# Topics > Applications > Ai in finance >  Max, quote-to-cash intelligent agent, Apttus Corporation, San Mateo, California, USA

## Airicist

Developer - Apttus Corporation

Home page - apttus.com/solutions/artificial-intelligence-quote-to-cash

----------


## Airicist

Max | The world's first quote-to-cash intelligent agent by Apttus

Published on Jan 3, 2017




> Max is the world’s first and only Quote-to-Cash intelligent agent uniquely designed to manage any aspect of your Quote-to-Cash process.
> 
> Max helps organizations create optimal deals, configure solutions, prepare quotes, update contracts, manage discounting and pricing and manage many other user functions.
> 
> Max listens to voice commands, understands texts, and even interacts with salespeople in augmented reality environments.
> 
> Now the Quote-to-Cash process is social, mobile, virtual, conversational and easier than ever.

----------


## Airicist

Meet Max, Artificial Intelligence for Salesforce CRM

Published on Oct 24, 2017




> Max is artificial intelligence for the enterprise that enables users to interact with our Quote-to-Cash platform and other third-party enterprise software, via a conversational user interface, such as with text or speech.
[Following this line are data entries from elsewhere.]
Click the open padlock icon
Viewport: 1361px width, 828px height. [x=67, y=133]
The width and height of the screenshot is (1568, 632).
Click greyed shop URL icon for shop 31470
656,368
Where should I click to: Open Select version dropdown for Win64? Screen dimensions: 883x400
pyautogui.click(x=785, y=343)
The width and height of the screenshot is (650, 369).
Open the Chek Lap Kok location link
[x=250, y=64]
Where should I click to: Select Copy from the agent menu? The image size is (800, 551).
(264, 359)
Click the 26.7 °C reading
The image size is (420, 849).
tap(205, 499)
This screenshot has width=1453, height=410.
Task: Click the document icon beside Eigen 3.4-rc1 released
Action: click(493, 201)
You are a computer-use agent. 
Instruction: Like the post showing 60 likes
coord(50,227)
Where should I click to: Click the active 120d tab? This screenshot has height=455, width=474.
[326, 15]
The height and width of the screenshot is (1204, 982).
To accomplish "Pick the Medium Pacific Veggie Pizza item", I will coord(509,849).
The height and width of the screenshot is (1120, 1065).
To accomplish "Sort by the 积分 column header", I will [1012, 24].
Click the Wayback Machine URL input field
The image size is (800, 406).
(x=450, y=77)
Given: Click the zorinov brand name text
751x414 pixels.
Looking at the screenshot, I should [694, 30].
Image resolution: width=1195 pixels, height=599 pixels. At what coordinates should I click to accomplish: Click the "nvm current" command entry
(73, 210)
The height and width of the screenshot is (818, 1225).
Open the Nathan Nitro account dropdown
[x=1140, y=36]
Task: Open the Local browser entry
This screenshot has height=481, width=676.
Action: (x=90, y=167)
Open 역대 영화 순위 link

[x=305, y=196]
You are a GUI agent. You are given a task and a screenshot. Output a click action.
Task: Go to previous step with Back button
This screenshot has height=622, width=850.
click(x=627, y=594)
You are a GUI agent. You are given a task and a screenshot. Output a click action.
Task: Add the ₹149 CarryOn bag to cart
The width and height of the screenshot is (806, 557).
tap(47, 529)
Max can be accessed through established channels such as Skype, Slack, and SMS.  Max orchestrates aspects of the Quote-to-Cash process such as assisting users to create winning quotes, and aspects of the CRM process such as creating, updating or searching accounts, contacts, or opportunities. Max provides the assistance, coaching and prescriptive intelligence necessary to prompt users to take actions that will create the outcomes desired by your enterprise.

----------